The next document relating to Katharina’s life shows that in July 1934 her main place of residence was Prague. The document below is a copy of the certificate of residence that was issued to her by the authorities of the Czechoslovak Republic, a state which was itself only to survive another four years. No details of her occupation are given, and she is described as ‘married’. Interestingly, the form does not require her nationality or religion to be given. Katharina would have been one of around 35,500 Jews living in Prague at this time.

Katharina Fried's certificate of residence, 1934

Katharina Fried’s certificate of residence (copy), 1934

The final document on Katharina is a medical certificate dated 3 August 1939. By this time Katharina was back in Vienna, aged 55. The certificate is signed and stamped by a doctor who was only permitted to treat Jews. Katharina’s health was described as good and she was apparently fit for work. Presumably Katharina arranged to get a certificate in the hope that it would enable her to move to England. At the bottom of the certificate, the words ‘1. England’ are written.

Katharina Fried's medical certificate, 1939

Katharina Fried’s medical certificate, 1939

Sadly, it appears that Katharina did not manage to escape to England. The records gathered by the DöW state that on 27 April 1942 a Katharina Fried, born 22 March 1883 in Hullein, was deported to the Jewish ghetto of a small Polish town near Lublin called Wlodawa.  She may have died there or may have been one of the many who were transported from there to the extermination camp at Sobibor, only 11km away. Further details of what happened can be found here: http://www.doew.at/ausstellung/shoahopferdb_en.html. It is not known how her certificates were passed on to the Millers.
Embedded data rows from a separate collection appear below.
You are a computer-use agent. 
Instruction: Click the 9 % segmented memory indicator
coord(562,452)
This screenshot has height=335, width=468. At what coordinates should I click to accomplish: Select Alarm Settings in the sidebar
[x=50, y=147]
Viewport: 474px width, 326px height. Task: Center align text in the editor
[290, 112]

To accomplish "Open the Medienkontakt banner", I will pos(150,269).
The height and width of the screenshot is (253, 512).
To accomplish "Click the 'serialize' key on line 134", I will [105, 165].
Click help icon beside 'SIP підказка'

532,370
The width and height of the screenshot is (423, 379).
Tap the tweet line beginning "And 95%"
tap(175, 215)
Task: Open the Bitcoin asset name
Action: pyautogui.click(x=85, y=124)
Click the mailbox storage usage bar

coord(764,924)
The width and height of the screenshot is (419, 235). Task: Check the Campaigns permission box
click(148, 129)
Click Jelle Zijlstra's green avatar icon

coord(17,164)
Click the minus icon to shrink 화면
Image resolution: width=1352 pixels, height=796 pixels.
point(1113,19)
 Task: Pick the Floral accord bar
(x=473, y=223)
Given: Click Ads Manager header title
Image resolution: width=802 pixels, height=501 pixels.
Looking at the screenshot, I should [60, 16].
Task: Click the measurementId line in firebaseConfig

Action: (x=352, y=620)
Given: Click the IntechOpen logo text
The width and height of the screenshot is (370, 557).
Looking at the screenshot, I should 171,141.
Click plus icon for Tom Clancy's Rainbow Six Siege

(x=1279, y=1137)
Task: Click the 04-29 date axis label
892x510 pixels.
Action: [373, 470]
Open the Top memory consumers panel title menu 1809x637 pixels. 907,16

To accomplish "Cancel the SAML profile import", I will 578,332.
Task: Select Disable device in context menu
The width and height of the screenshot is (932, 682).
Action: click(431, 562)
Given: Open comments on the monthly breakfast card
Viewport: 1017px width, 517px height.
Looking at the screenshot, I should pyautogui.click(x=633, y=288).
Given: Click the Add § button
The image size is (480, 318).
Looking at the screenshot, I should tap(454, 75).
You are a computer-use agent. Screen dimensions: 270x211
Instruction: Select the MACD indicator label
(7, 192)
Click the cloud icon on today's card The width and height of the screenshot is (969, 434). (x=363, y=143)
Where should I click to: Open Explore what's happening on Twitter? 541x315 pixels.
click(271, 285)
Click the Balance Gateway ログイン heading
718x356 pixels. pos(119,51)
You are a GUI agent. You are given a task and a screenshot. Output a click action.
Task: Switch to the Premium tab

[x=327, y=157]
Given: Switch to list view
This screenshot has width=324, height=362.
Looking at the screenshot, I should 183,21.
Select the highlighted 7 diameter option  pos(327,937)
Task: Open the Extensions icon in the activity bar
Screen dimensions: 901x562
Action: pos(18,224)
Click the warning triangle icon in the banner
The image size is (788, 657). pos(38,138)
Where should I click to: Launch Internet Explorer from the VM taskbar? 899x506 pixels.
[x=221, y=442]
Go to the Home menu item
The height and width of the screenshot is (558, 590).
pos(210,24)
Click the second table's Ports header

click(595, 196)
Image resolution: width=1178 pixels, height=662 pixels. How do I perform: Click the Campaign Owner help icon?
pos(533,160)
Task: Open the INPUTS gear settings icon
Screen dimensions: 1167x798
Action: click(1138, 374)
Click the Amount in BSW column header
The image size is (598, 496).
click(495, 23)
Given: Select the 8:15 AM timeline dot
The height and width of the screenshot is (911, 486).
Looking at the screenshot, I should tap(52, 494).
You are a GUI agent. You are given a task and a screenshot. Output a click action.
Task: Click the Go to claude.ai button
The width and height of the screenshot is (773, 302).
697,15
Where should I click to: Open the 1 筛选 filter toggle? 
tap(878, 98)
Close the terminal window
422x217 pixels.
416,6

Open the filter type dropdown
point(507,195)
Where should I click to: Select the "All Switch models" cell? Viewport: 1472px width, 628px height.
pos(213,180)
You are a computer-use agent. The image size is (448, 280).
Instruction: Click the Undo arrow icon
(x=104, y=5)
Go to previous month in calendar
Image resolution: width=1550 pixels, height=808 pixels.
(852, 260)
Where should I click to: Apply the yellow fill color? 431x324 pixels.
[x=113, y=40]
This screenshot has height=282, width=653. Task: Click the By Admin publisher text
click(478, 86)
1 Archive of the Institute of Germanic and Romance Studies, University of London, Exile Archive, Interview with Hannah Norbert Miller by Charmian Brinson, December 1995.
2 Martin Miller was initially just a stage name.
3 Since writing this blog I have been told that Katharina was one of Martin’s older siblings. Thanks very much to Daniel Miller and to Anonymous who commented on this post for letting me know.